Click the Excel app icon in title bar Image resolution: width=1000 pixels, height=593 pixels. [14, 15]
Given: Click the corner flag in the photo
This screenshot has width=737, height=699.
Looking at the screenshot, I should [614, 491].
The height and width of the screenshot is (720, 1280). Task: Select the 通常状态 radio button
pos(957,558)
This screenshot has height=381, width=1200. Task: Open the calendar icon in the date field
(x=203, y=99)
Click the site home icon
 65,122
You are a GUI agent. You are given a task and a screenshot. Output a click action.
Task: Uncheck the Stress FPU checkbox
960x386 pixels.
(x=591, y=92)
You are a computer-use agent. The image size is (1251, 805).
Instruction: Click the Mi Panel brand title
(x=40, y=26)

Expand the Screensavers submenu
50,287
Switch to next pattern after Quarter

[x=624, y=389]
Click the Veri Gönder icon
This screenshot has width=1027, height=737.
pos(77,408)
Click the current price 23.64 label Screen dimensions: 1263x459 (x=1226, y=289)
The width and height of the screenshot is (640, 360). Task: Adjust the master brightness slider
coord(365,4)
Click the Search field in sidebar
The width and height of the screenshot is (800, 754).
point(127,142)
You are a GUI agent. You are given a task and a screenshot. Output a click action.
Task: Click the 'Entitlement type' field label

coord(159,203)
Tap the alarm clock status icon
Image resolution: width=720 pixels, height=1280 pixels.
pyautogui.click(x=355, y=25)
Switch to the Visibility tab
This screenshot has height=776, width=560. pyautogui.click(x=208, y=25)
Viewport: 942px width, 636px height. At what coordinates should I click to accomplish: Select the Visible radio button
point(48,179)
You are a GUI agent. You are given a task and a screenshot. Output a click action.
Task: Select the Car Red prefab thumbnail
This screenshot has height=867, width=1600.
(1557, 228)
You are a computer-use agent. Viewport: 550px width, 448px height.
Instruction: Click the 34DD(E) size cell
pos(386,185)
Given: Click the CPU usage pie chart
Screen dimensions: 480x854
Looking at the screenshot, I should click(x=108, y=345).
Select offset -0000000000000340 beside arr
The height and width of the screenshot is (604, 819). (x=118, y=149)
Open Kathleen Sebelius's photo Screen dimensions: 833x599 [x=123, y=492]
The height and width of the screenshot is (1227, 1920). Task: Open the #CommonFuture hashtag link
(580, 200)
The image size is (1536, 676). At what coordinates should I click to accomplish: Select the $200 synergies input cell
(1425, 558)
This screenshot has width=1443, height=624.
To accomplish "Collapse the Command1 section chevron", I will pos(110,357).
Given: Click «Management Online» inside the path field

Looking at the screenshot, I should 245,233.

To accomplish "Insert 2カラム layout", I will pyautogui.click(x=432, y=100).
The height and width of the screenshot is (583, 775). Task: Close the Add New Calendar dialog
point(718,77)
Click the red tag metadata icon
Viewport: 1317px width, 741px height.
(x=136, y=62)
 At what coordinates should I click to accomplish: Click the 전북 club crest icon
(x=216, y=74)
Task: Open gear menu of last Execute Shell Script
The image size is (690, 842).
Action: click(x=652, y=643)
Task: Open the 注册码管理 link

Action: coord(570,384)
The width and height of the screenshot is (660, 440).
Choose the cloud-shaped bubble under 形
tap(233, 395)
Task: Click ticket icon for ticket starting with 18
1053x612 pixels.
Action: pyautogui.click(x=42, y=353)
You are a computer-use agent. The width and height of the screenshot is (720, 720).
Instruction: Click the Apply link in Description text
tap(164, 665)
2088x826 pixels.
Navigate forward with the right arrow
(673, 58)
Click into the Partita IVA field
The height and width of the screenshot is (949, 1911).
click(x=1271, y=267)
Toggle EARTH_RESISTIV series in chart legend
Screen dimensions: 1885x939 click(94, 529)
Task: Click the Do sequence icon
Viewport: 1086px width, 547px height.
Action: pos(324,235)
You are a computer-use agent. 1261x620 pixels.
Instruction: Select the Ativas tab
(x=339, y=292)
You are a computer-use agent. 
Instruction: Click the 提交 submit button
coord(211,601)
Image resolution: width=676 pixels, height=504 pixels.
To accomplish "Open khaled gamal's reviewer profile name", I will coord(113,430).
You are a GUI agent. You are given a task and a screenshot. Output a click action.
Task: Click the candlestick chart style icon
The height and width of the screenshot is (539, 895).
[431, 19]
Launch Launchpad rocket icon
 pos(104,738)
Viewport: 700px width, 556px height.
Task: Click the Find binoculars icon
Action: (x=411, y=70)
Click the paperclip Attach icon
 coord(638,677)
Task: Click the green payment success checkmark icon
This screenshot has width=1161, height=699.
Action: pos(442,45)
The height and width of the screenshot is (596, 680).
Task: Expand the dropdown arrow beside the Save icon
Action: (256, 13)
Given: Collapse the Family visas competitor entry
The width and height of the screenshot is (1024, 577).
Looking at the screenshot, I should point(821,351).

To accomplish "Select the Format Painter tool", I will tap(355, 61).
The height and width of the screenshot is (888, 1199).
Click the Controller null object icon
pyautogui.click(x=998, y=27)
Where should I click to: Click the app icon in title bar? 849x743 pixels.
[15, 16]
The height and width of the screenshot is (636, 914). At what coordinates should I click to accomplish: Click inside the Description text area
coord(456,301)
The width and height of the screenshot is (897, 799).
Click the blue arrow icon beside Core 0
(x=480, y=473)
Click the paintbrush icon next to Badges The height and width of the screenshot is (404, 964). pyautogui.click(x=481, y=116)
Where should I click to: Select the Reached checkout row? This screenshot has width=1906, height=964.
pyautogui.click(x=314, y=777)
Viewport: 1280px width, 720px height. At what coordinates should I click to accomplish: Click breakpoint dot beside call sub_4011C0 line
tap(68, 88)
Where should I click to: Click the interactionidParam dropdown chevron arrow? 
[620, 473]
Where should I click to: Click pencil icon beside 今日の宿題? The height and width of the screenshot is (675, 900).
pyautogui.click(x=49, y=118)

**Required work:**
Your answer should be the records above, set down exactly.

**Exercise output:**
Click the Excel app icon in title bar Image resolution: width=1000 pixels, height=593 pixels. [14, 15]
Given: Click the corner flag in the photo
This screenshot has width=737, height=699.
Looking at the screenshot, I should [614, 491].
The height and width of the screenshot is (720, 1280). Task: Select the 通常状态 radio button
pos(957,558)
This screenshot has height=381, width=1200. Task: Open the calendar icon in the date field
(x=203, y=99)
Click the site home icon
 65,122
You are a GUI agent. You are given a task and a screenshot. Output a click action.
Task: Uncheck the Stress FPU checkbox
960x386 pixels.
(x=591, y=92)
You are a computer-use agent. The image size is (1251, 805).
Instruction: Click the Mi Panel brand title
(x=40, y=26)

Expand the Screensavers submenu
50,287
Switch to next pattern after Quarter

[x=624, y=389]
Click the Veri Gönder icon
This screenshot has width=1027, height=737.
pos(77,408)
Click the current price 23.64 label Screen dimensions: 1263x459 (x=1226, y=289)
The width and height of the screenshot is (640, 360). Task: Adjust the master brightness slider
coord(365,4)
Click the Search field in sidebar
The width and height of the screenshot is (800, 754).
point(127,142)
You are a GUI agent. You are given a task and a screenshot. Output a click action.
Task: Click the 'Entitlement type' field label

coord(159,203)
Tap the alarm clock status icon
Image resolution: width=720 pixels, height=1280 pixels.
pyautogui.click(x=355, y=25)
Switch to the Visibility tab
This screenshot has height=776, width=560. pyautogui.click(x=208, y=25)
Viewport: 942px width, 636px height. At what coordinates should I click to accomplish: Select the Visible radio button
point(48,179)
You are a GUI agent. You are given a task and a screenshot. Output a click action.
Task: Select the Car Red prefab thumbnail
This screenshot has height=867, width=1600.
(1557, 228)
You are a computer-use agent. Viewport: 550px width, 448px height.
Instruction: Click the 34DD(E) size cell
pos(386,185)
Given: Click the CPU usage pie chart
Screen dimensions: 480x854
Looking at the screenshot, I should click(x=108, y=345).
Select offset -0000000000000340 beside arr
The height and width of the screenshot is (604, 819). (x=118, y=149)
Open Kathleen Sebelius's photo Screen dimensions: 833x599 [x=123, y=492]
The height and width of the screenshot is (1227, 1920). Task: Open the #CommonFuture hashtag link
(580, 200)
The image size is (1536, 676). At what coordinates should I click to accomplish: Select the $200 synergies input cell
(1425, 558)
This screenshot has width=1443, height=624.
To accomplish "Collapse the Command1 section chevron", I will pos(110,357).
Given: Click «Management Online» inside the path field

Looking at the screenshot, I should 245,233.

To accomplish "Insert 2カラム layout", I will pyautogui.click(x=432, y=100).
The height and width of the screenshot is (583, 775). Task: Close the Add New Calendar dialog
point(718,77)
Click the red tag metadata icon
Viewport: 1317px width, 741px height.
(x=136, y=62)
 At what coordinates should I click to accomplish: Click the 전북 club crest icon
(x=216, y=74)
Task: Open gear menu of last Execute Shell Script
The image size is (690, 842).
Action: click(x=652, y=643)
Task: Open the 注册码管理 link

Action: coord(570,384)
The width and height of the screenshot is (660, 440).
Choose the cloud-shaped bubble under 形
tap(233, 395)
Task: Click ticket icon for ticket starting with 18
1053x612 pixels.
Action: pyautogui.click(x=42, y=353)
You are a computer-use agent. The width and height of the screenshot is (720, 720).
Instruction: Click the Apply link in Description text
tap(164, 665)
2088x826 pixels.
Navigate forward with the right arrow
(673, 58)
Click into the Partita IVA field
The height and width of the screenshot is (949, 1911).
click(x=1271, y=267)
Toggle EARTH_RESISTIV series in chart legend
Screen dimensions: 1885x939 click(94, 529)
Task: Click the Do sequence icon
Viewport: 1086px width, 547px height.
Action: pos(324,235)
You are a computer-use agent. 1261x620 pixels.
Instruction: Select the Ativas tab
(x=339, y=292)
You are a computer-use agent. 
Instruction: Click the 提交 submit button
coord(211,601)
Image resolution: width=676 pixels, height=504 pixels.
To accomplish "Open khaled gamal's reviewer profile name", I will coord(113,430).
You are a GUI agent. You are given a task and a screenshot. Output a click action.
Task: Click the candlestick chart style icon
The height and width of the screenshot is (539, 895).
[431, 19]
Launch Launchpad rocket icon
 pos(104,738)
Viewport: 700px width, 556px height.
Task: Click the Find binoculars icon
Action: (x=411, y=70)
Click the paperclip Attach icon
 coord(638,677)
Task: Click the green payment success checkmark icon
This screenshot has width=1161, height=699.
Action: pos(442,45)
The height and width of the screenshot is (596, 680).
Task: Expand the dropdown arrow beside the Save icon
Action: (256, 13)
Given: Collapse the Family visas competitor entry
The width and height of the screenshot is (1024, 577).
Looking at the screenshot, I should point(821,351).

To accomplish "Select the Format Painter tool", I will tap(355, 61).
The height and width of the screenshot is (888, 1199).
Click the Controller null object icon
pyautogui.click(x=998, y=27)
Where should I click to: Click the app icon in title bar? 849x743 pixels.
[15, 16]
The height and width of the screenshot is (636, 914). At what coordinates should I click to accomplish: Click inside the Description text area
coord(456,301)
The width and height of the screenshot is (897, 799).
Click the blue arrow icon beside Core 0
(x=480, y=473)
Click the paintbrush icon next to Badges The height and width of the screenshot is (404, 964). pyautogui.click(x=481, y=116)
Where should I click to: Select the Reached checkout row? This screenshot has width=1906, height=964.
pyautogui.click(x=314, y=777)
Viewport: 1280px width, 720px height. At what coordinates should I click to accomplish: Click breakpoint dot beside call sub_4011C0 line
tap(68, 88)
Where should I click to: Click the interactionidParam dropdown chevron arrow? 
[620, 473]
Where should I click to: Click pencil icon beside 今日の宿題? The height and width of the screenshot is (675, 900).
pyautogui.click(x=49, y=118)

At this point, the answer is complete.